Please go line by line and repeat the data below exactly, with no images.

++++ SOURCE DATA

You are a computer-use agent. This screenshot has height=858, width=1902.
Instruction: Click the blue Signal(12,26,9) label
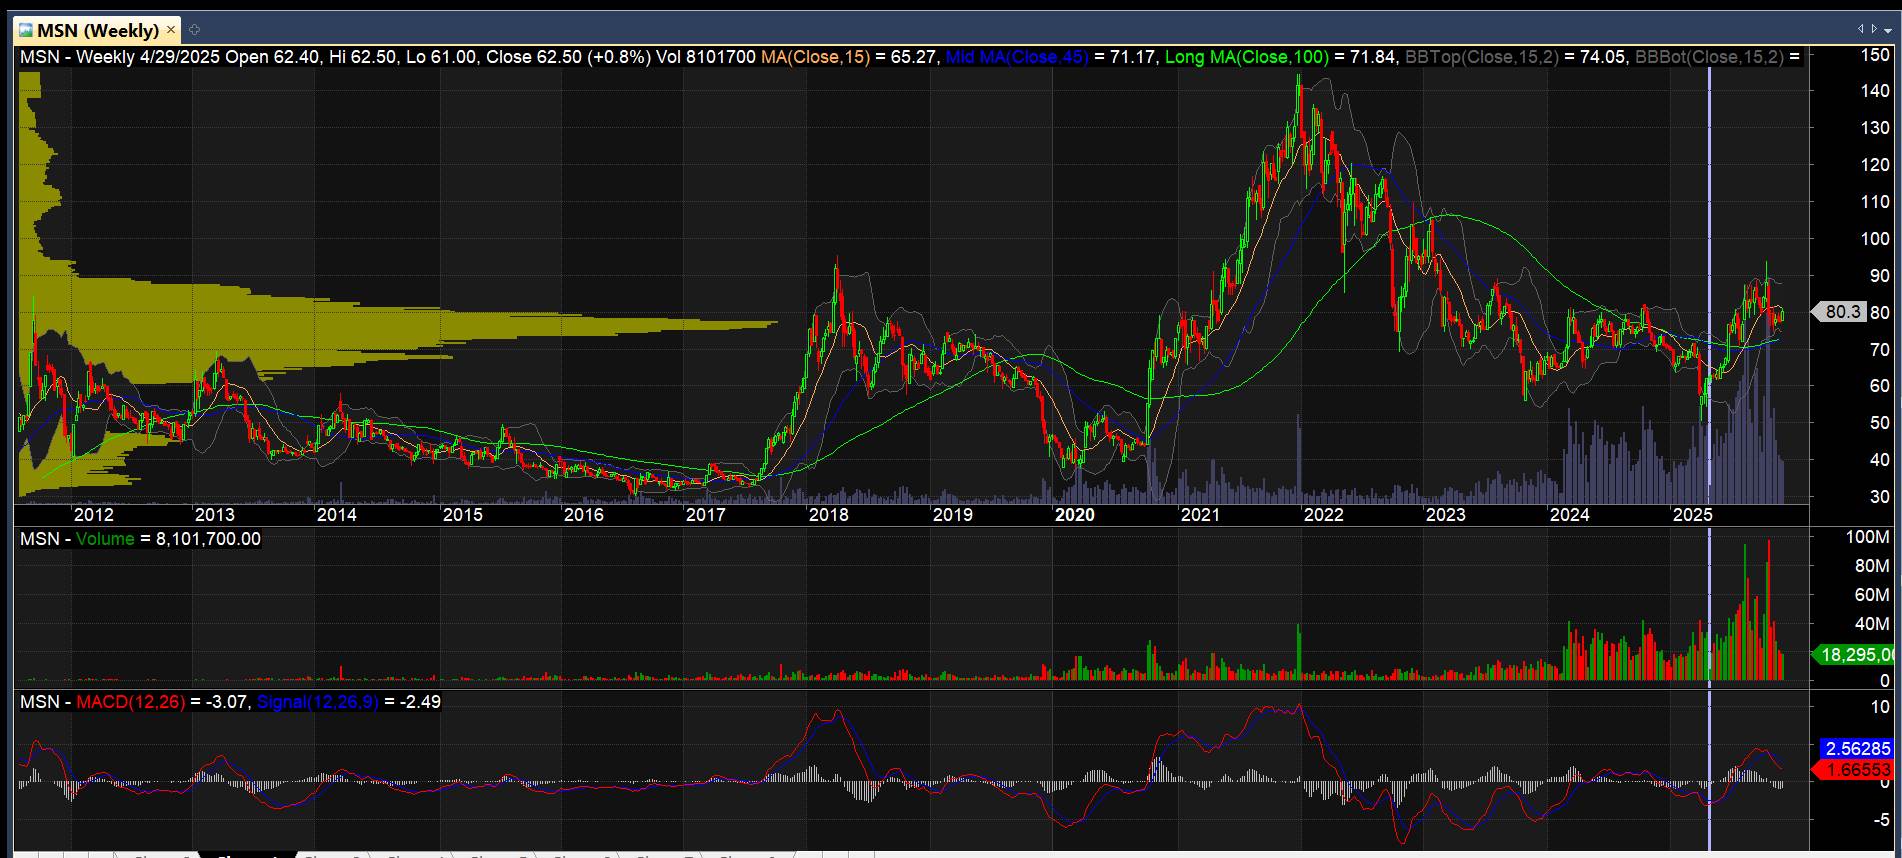(x=317, y=702)
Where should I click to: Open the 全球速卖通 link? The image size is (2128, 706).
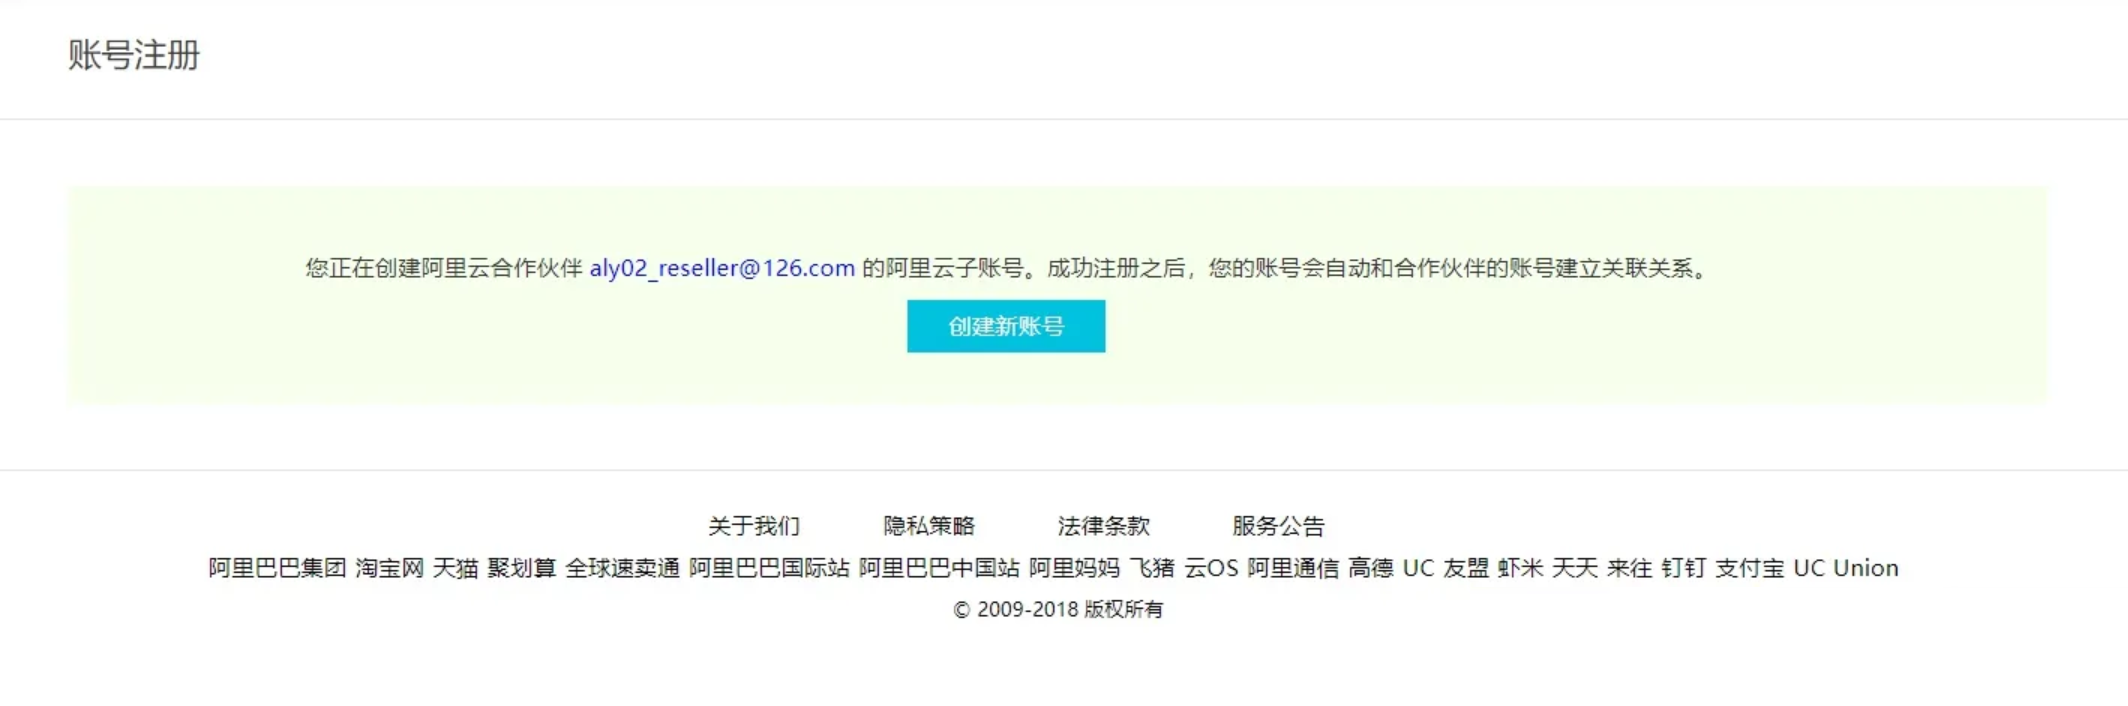click(x=622, y=568)
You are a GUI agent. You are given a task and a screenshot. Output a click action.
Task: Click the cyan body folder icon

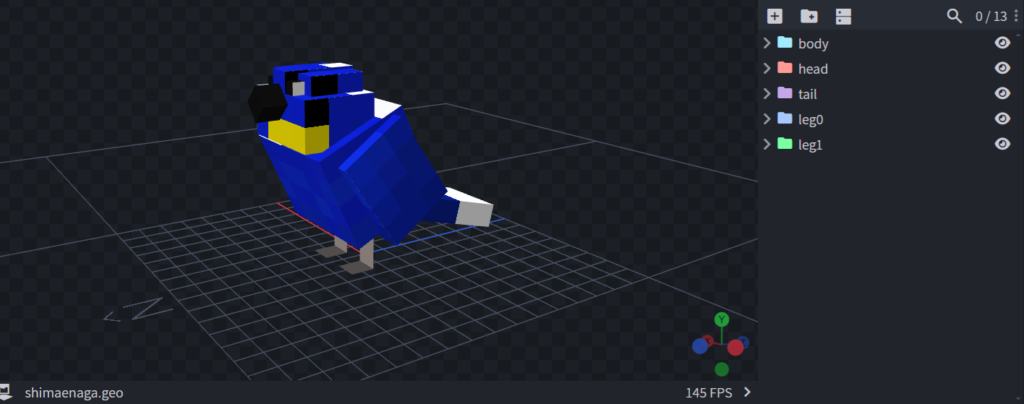785,43
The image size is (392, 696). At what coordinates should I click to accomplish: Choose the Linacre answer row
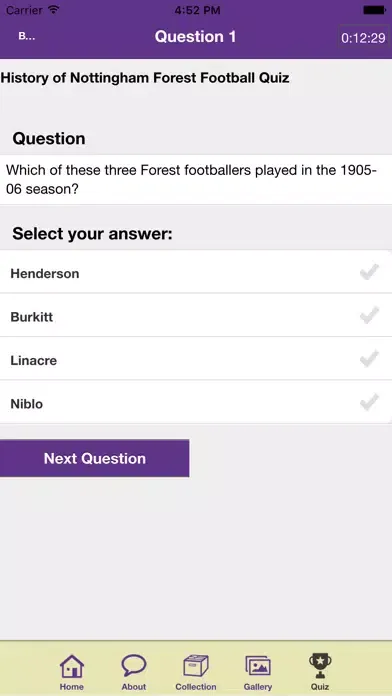tap(196, 359)
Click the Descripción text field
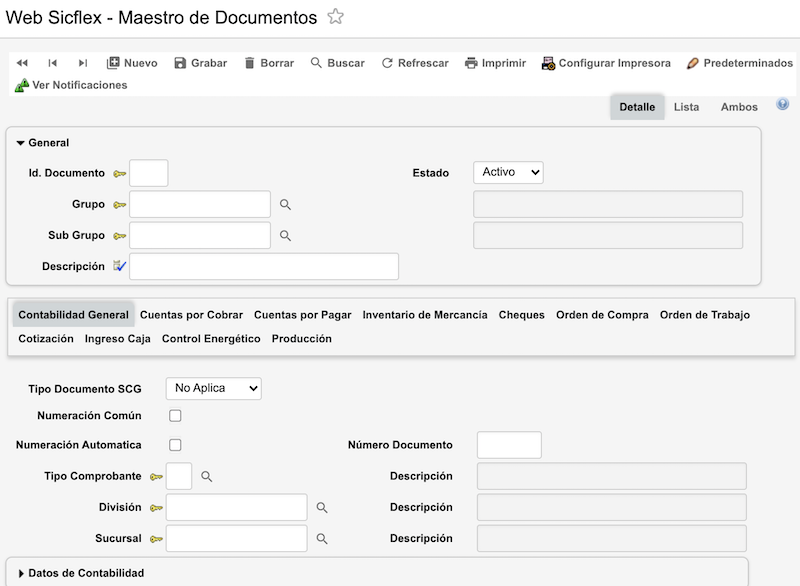 pyautogui.click(x=264, y=267)
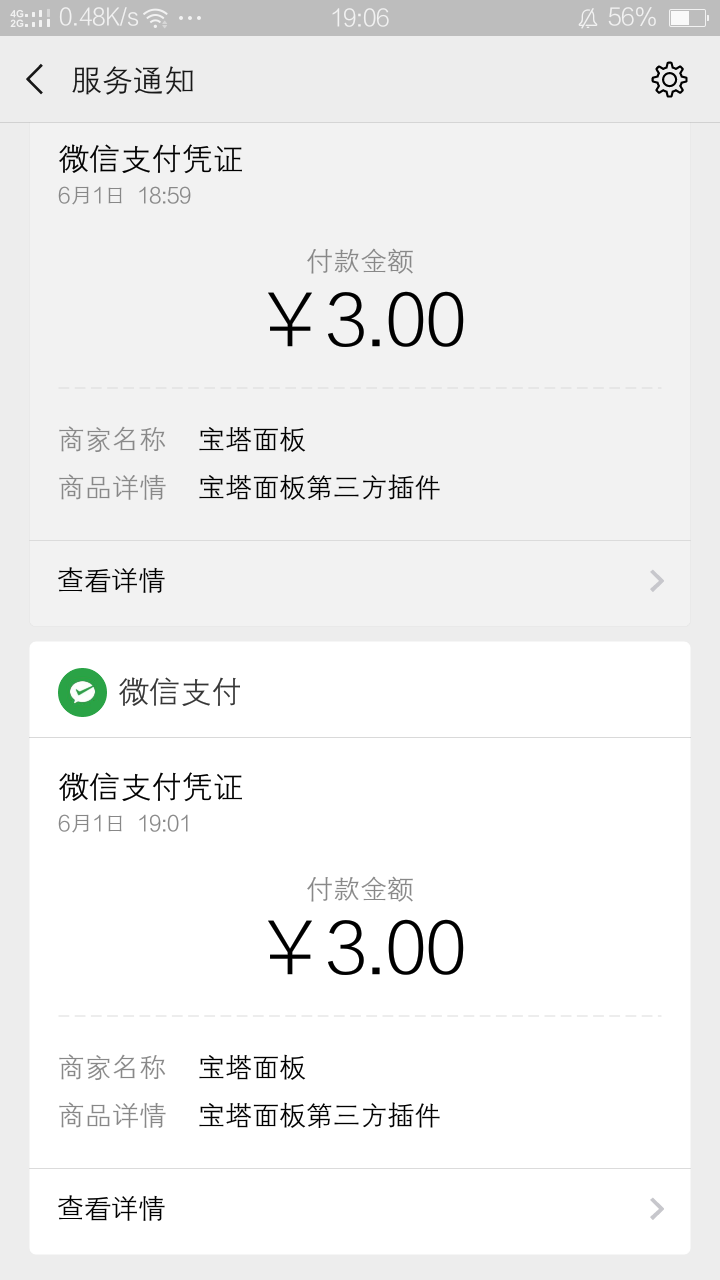Image resolution: width=720 pixels, height=1280 pixels.
Task: Tap ¥3.00 amount in 19:01 receipt
Action: point(366,948)
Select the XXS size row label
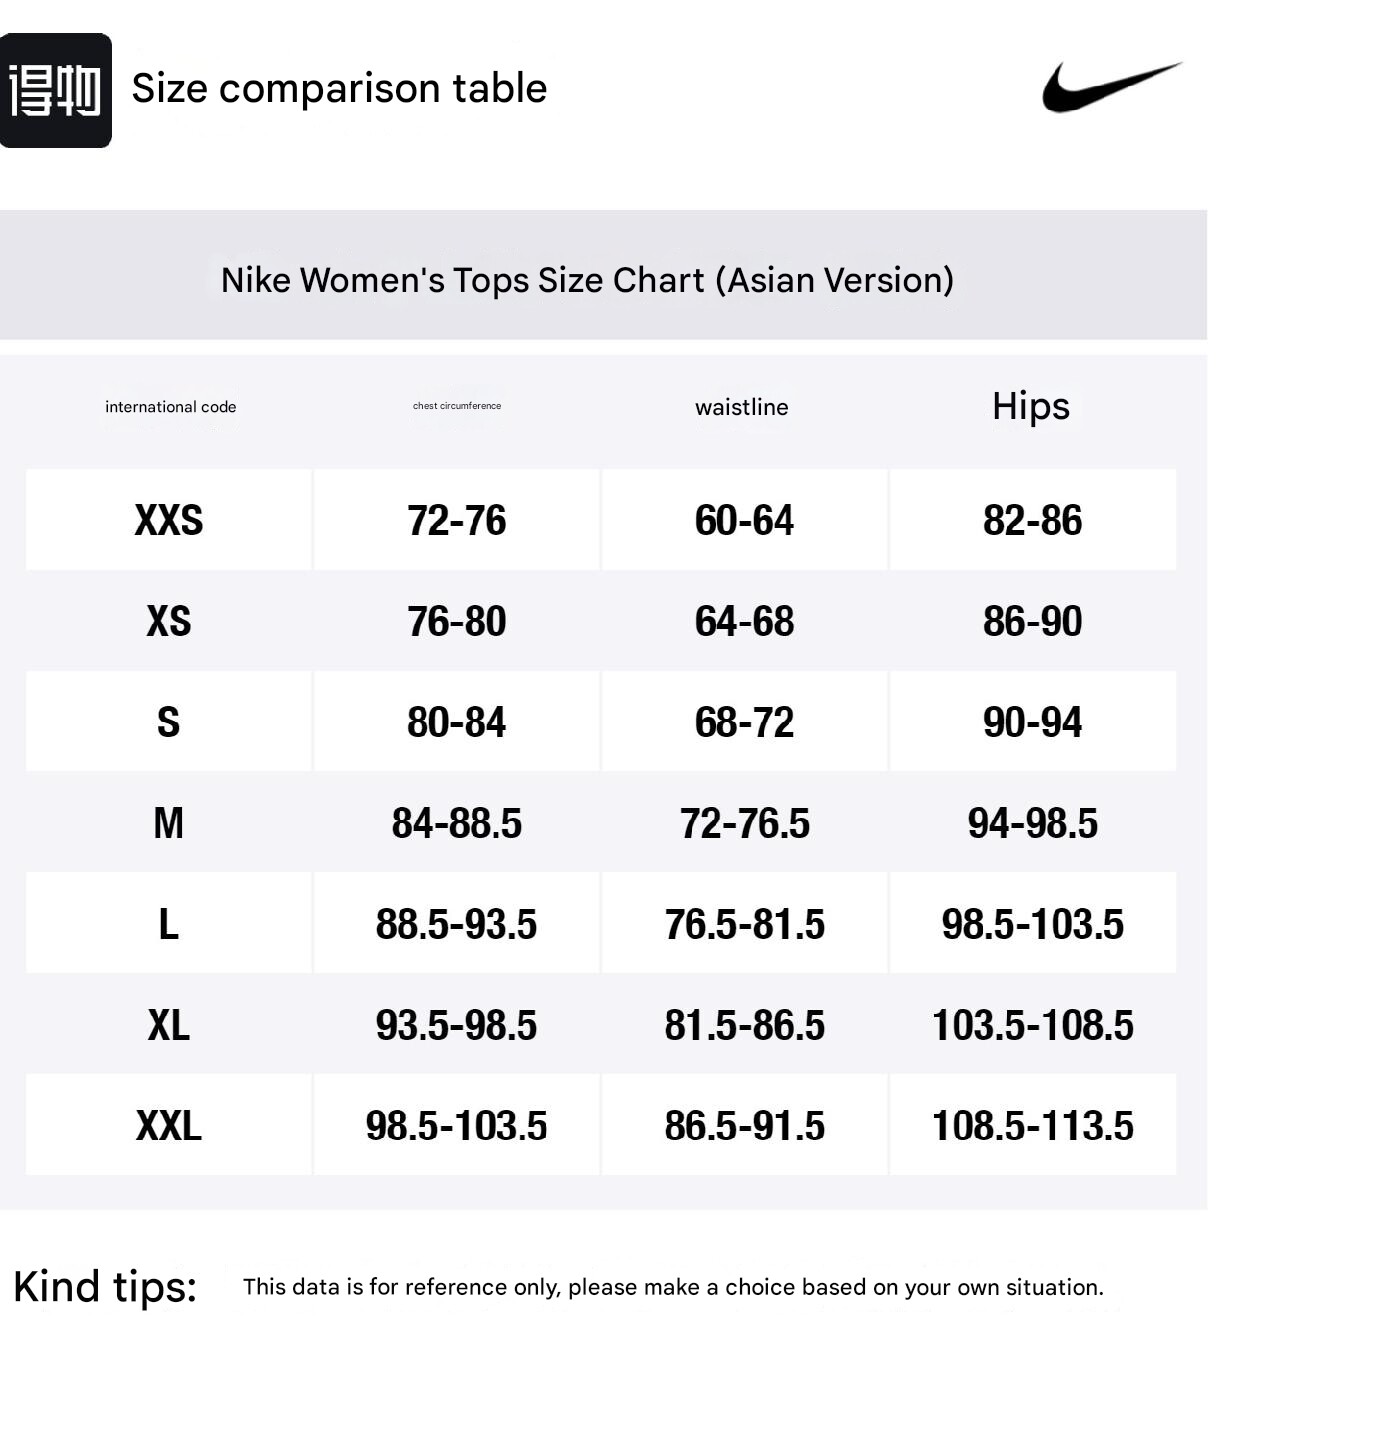The image size is (1383, 1444). click(168, 520)
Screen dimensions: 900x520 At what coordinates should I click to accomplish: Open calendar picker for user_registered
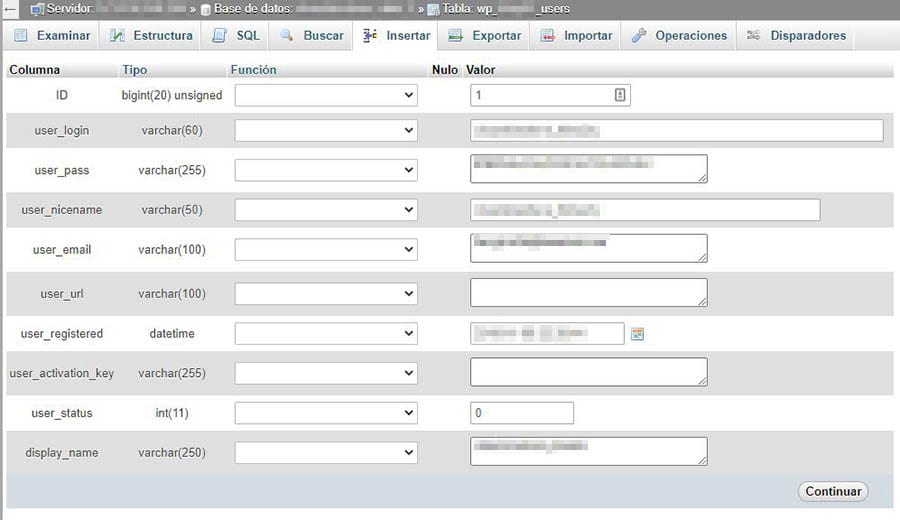tap(637, 334)
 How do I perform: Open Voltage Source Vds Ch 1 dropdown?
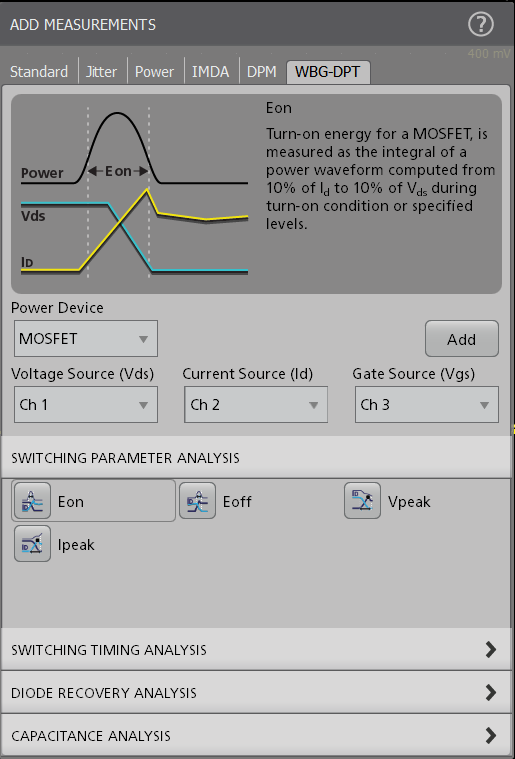(86, 404)
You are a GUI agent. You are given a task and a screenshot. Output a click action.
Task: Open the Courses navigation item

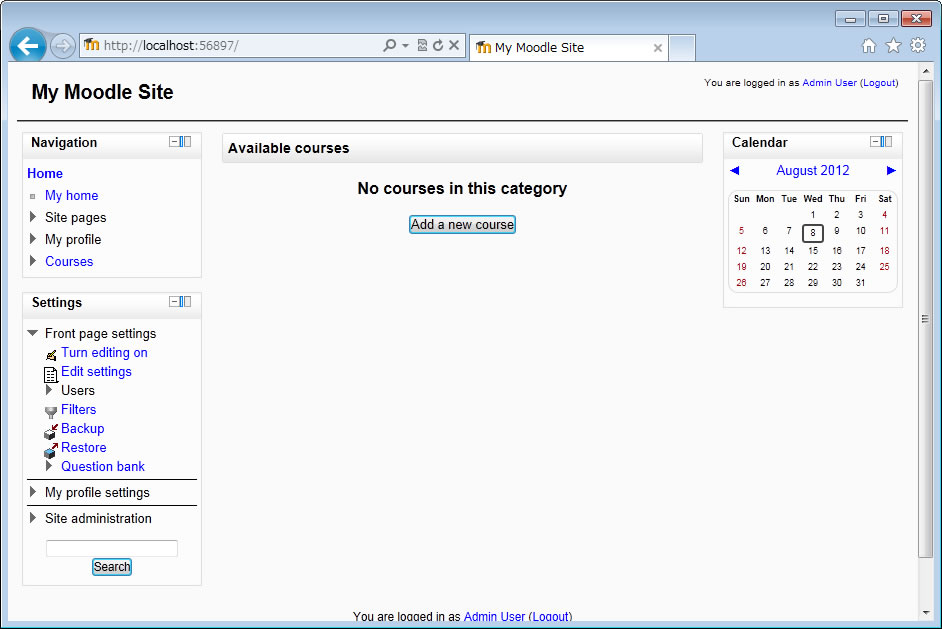[69, 261]
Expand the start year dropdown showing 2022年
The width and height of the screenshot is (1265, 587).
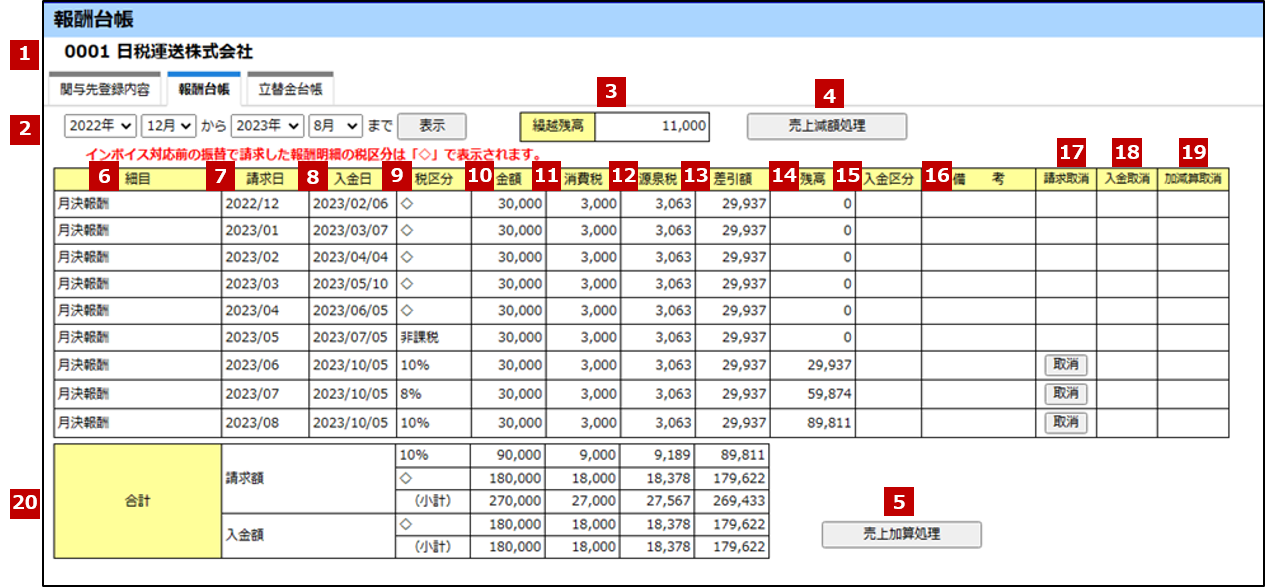pyautogui.click(x=100, y=126)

++++++++

EXERCISE SOLUTION:
You are a computer-use agent. This screenshot has height=858, width=1902.
Instruction: Click the blue Signal(12,26,9) label
(x=317, y=702)
Where should I click to: Open the 全球速卖通 link? The image size is (2128, 706).
click(x=622, y=568)
You are a GUI agent. You are given a task and a screenshot. Output a click action.
Task: Click the cyan body folder icon

785,43
The image size is (392, 696). At what coordinates should I click to accomplish: Choose the Linacre answer row
tap(196, 359)
Click the Descripción text field
 pyautogui.click(x=264, y=267)
Image resolution: width=720 pixels, height=1280 pixels.
Task: Tap ¥3.00 amount in 19:01 receipt
Action: point(366,948)
Select the XXS size row label
The image size is (1383, 1444). click(168, 520)
Screen dimensions: 900x520 At what coordinates should I click to accomplish: Open calendar picker for user_registered
tap(637, 334)
 How do I perform: Open Voltage Source Vds Ch 1 dropdown?
(86, 404)
You are a GUI agent. You are given a task and a screenshot. Output a click action.
Task: Open the Courses navigation item

[69, 261]
Expand the start year dropdown showing 2022年
The width and height of the screenshot is (1265, 587).
pyautogui.click(x=100, y=126)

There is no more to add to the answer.